### [WHAT NEEDS TO BE DONE]
Set down the records again. Every word and mark must match exactly.

TASK INPUT Block Start

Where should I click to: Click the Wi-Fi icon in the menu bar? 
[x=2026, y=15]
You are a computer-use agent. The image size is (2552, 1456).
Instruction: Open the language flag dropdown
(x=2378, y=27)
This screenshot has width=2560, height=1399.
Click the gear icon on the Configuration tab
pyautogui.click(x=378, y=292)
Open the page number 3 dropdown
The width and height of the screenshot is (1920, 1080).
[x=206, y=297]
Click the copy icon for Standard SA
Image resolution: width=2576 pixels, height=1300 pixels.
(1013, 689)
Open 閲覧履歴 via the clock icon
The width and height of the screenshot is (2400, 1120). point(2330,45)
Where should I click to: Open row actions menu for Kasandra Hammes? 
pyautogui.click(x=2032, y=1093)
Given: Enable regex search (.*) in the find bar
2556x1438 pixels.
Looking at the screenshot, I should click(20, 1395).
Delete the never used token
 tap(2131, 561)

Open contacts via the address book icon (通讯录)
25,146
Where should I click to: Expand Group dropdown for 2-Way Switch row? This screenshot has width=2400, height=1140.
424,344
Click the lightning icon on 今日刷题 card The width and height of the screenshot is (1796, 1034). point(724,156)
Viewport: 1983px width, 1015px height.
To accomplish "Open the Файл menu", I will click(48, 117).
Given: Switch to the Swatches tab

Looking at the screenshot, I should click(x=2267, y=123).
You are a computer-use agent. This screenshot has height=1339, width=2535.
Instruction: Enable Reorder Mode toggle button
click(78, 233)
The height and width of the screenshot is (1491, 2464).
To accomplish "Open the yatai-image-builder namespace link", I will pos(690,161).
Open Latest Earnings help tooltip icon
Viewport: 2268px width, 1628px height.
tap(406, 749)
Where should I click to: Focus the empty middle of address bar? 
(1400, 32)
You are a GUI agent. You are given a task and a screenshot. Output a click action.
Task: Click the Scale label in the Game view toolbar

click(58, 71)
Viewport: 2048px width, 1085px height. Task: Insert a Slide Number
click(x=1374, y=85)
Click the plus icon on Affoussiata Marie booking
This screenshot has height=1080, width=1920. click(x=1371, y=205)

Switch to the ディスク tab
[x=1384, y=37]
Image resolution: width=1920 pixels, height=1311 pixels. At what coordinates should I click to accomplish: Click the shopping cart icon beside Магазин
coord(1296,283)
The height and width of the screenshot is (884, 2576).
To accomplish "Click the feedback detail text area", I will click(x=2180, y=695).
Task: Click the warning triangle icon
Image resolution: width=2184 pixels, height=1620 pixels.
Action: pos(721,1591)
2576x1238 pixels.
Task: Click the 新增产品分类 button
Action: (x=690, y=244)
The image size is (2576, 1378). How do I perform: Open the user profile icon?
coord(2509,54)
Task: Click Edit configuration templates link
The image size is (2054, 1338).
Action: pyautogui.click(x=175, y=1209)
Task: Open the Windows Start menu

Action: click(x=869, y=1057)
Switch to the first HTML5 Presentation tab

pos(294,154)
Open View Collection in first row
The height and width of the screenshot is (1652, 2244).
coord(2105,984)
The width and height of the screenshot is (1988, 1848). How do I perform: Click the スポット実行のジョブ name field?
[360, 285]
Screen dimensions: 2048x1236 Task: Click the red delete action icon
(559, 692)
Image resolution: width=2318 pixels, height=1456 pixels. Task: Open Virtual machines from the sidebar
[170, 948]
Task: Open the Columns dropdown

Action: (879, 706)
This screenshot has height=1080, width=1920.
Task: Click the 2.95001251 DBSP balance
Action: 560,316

TASK INPUT Block End

### [WRITTEN ANSWER]
Where should I click to: Click the Wi-Fi icon in the menu bar? 
[x=2026, y=15]
You are a computer-use agent. The image size is (2552, 1456).
Instruction: Open the language flag dropdown
(x=2378, y=27)
This screenshot has width=2560, height=1399.
Click the gear icon on the Configuration tab
pyautogui.click(x=378, y=292)
Open the page number 3 dropdown
The width and height of the screenshot is (1920, 1080).
[x=206, y=297]
Click the copy icon for Standard SA
Image resolution: width=2576 pixels, height=1300 pixels.
(1013, 689)
Open 閲覧履歴 via the clock icon
The width and height of the screenshot is (2400, 1120). point(2330,45)
Where should I click to: Open row actions menu for Kasandra Hammes? 
pyautogui.click(x=2032, y=1093)
Given: Enable regex search (.*) in the find bar
2556x1438 pixels.
Looking at the screenshot, I should click(20, 1395).
Delete the never used token
 tap(2131, 561)

Open contacts via the address book icon (通讯录)
25,146
Where should I click to: Expand Group dropdown for 2-Way Switch row? This screenshot has width=2400, height=1140.
424,344
Click the lightning icon on 今日刷题 card The width and height of the screenshot is (1796, 1034). point(724,156)
Viewport: 1983px width, 1015px height.
To accomplish "Open the Файл menu", I will click(48, 117).
Given: Switch to the Swatches tab

Looking at the screenshot, I should click(x=2267, y=123).
You are a computer-use agent. This screenshot has height=1339, width=2535.
Instruction: Enable Reorder Mode toggle button
click(78, 233)
The height and width of the screenshot is (1491, 2464).
To accomplish "Open the yatai-image-builder namespace link", I will pos(690,161).
Open Latest Earnings help tooltip icon
Viewport: 2268px width, 1628px height.
tap(406, 749)
Where should I click to: Focus the empty middle of address bar? 
(1400, 32)
You are a GUI agent. You are given a task and a screenshot. Output a click action.
Task: Click the Scale label in the Game view toolbar

click(58, 71)
Viewport: 2048px width, 1085px height. Task: Insert a Slide Number
click(x=1374, y=85)
Click the plus icon on Affoussiata Marie booking
This screenshot has height=1080, width=1920. click(x=1371, y=205)

Switch to the ディスク tab
[x=1384, y=37]
Image resolution: width=1920 pixels, height=1311 pixels. At what coordinates should I click to accomplish: Click the shopping cart icon beside Магазин
coord(1296,283)
The height and width of the screenshot is (884, 2576).
To accomplish "Click the feedback detail text area", I will click(x=2180, y=695).
Task: Click the warning triangle icon
Image resolution: width=2184 pixels, height=1620 pixels.
Action: pos(721,1591)
2576x1238 pixels.
Task: Click the 新增产品分类 button
Action: (x=690, y=244)
The image size is (2576, 1378). How do I perform: Open the user profile icon?
coord(2509,54)
Task: Click Edit configuration templates link
The image size is (2054, 1338).
Action: pyautogui.click(x=175, y=1209)
Task: Open the Windows Start menu

Action: click(x=869, y=1057)
Switch to the first HTML5 Presentation tab

pos(294,154)
Open View Collection in first row
The height and width of the screenshot is (1652, 2244).
coord(2105,984)
The width and height of the screenshot is (1988, 1848). How do I perform: Click the スポット実行のジョブ name field?
[360, 285]
Screen dimensions: 2048x1236 Task: Click the red delete action icon
(559, 692)
Image resolution: width=2318 pixels, height=1456 pixels. Task: Open Virtual machines from the sidebar
[170, 948]
Task: Open the Columns dropdown

Action: (879, 706)
This screenshot has height=1080, width=1920.
Task: Click the 2.95001251 DBSP balance
Action: 560,316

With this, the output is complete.